* Directions for this task
While reading through the material below, copy each line that holds the word "agent".

* Data to process
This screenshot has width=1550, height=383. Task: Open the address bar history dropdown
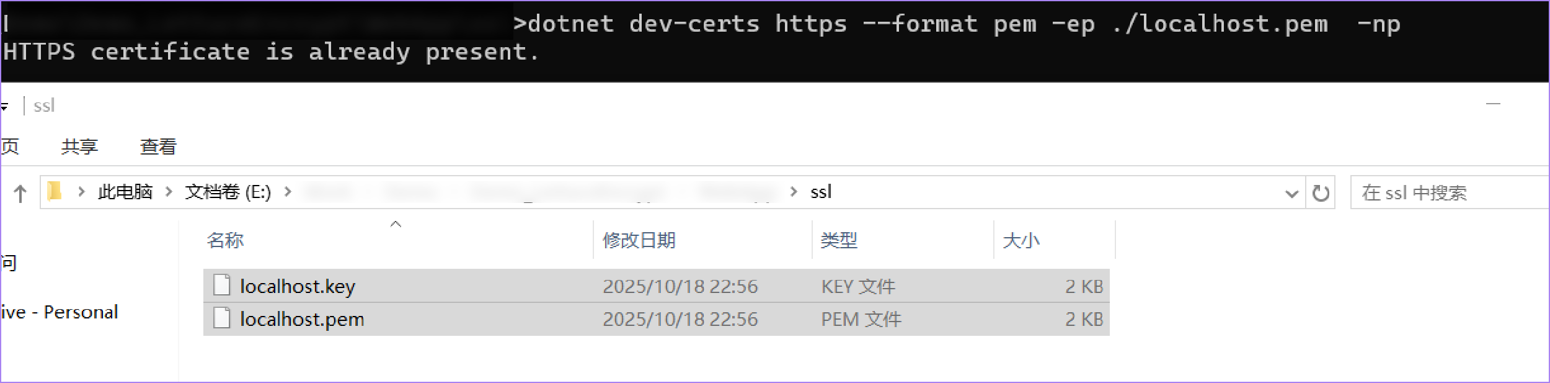tap(1291, 194)
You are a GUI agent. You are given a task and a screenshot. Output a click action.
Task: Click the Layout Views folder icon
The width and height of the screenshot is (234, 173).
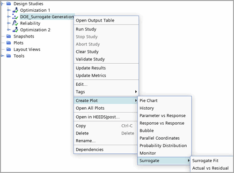click(x=9, y=49)
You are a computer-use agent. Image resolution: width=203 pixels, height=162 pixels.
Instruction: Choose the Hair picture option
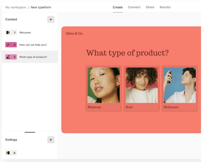141,88
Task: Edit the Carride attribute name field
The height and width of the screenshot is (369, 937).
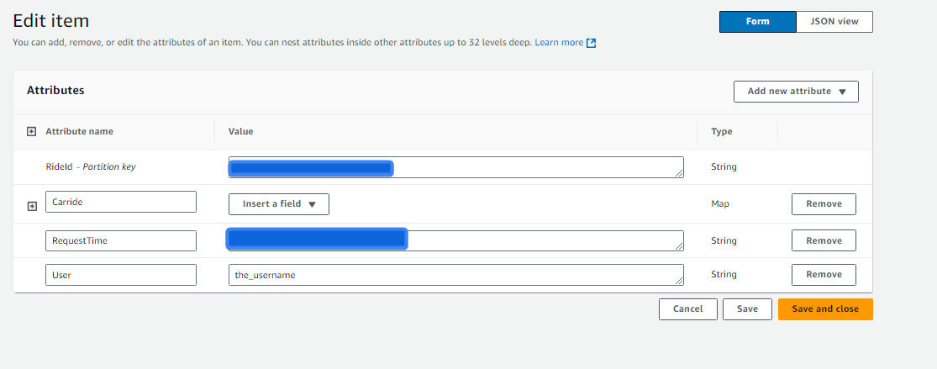Action: tap(121, 202)
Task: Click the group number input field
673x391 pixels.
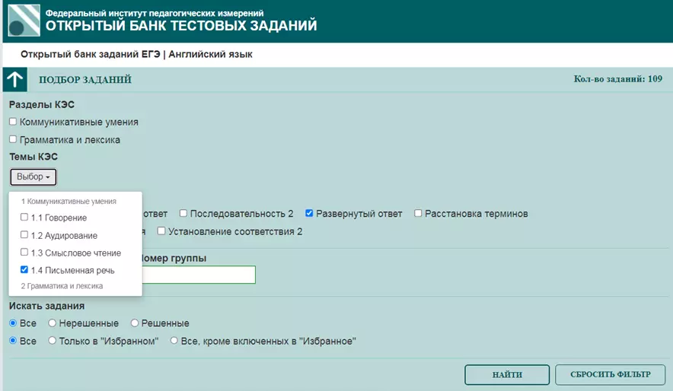Action: coord(198,275)
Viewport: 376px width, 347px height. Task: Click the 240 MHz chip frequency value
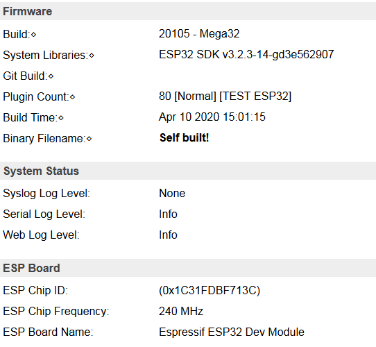[x=181, y=311]
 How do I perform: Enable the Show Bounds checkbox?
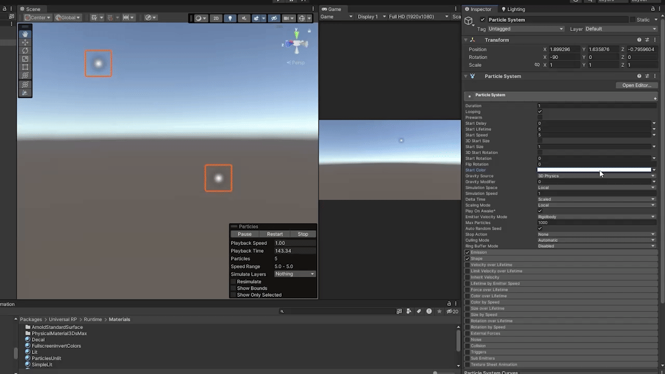pos(233,288)

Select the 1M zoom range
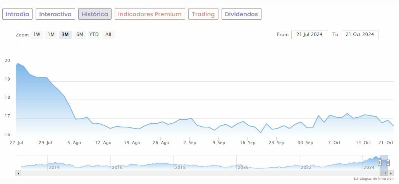pos(51,34)
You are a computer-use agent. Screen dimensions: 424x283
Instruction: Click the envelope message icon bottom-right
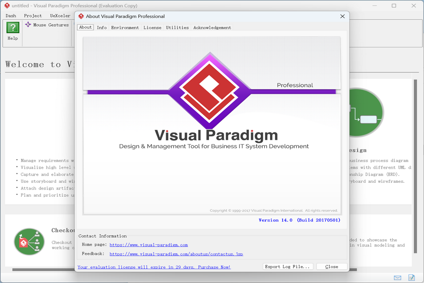(397, 277)
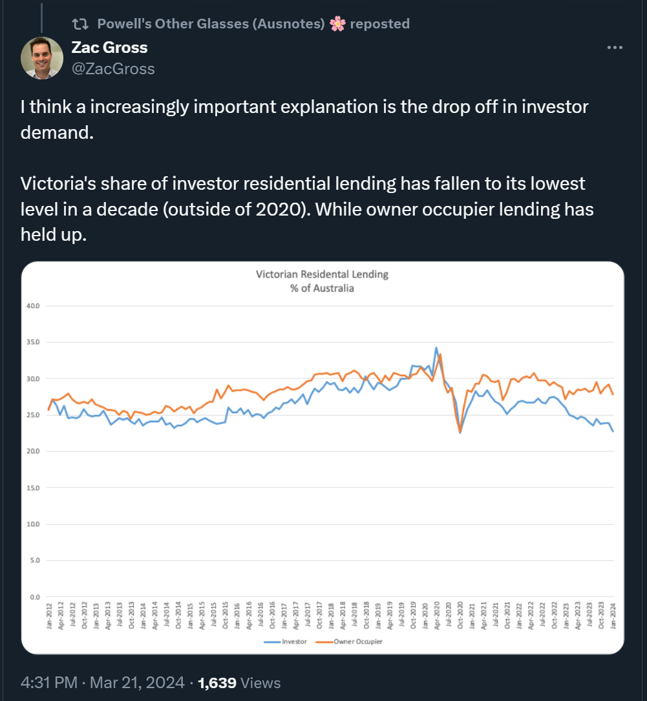
Task: Click the Oct-2020 trough on the chart
Action: click(460, 432)
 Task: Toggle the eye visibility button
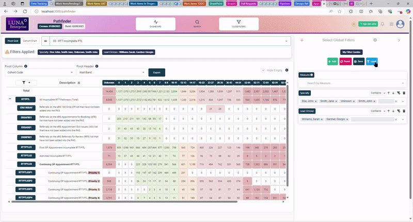coord(45,40)
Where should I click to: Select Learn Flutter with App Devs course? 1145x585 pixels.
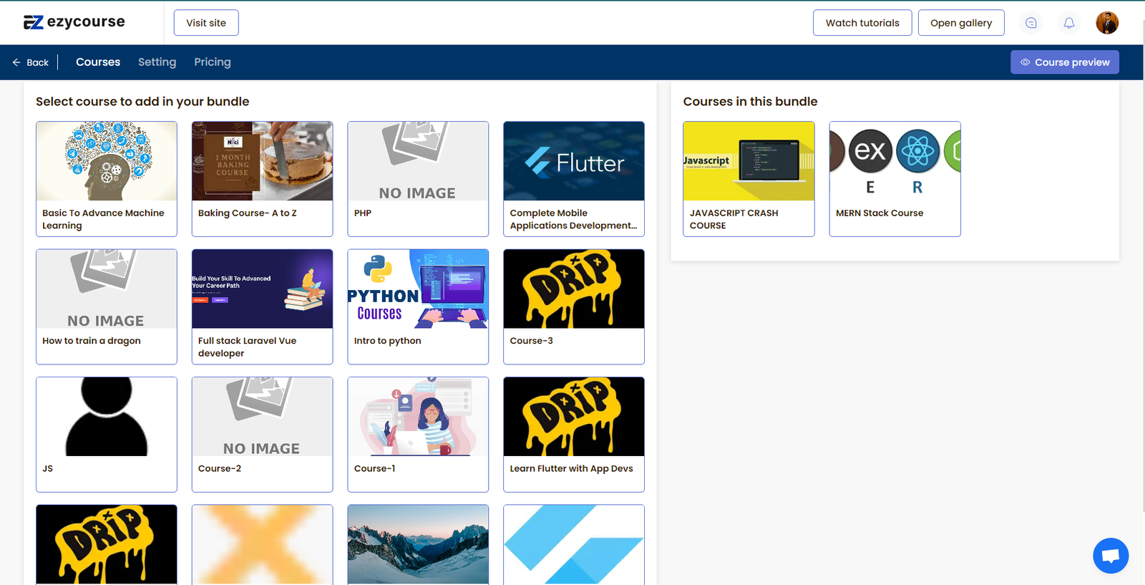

* Worked solution
You are a GUI agent. You are given a task and a screenshot. Output a click action.
You are a computer-use agent. Image resolution: width=203 pixels, height=162 pixels.
You are a computer-use agent. Screen dimensions: 424x283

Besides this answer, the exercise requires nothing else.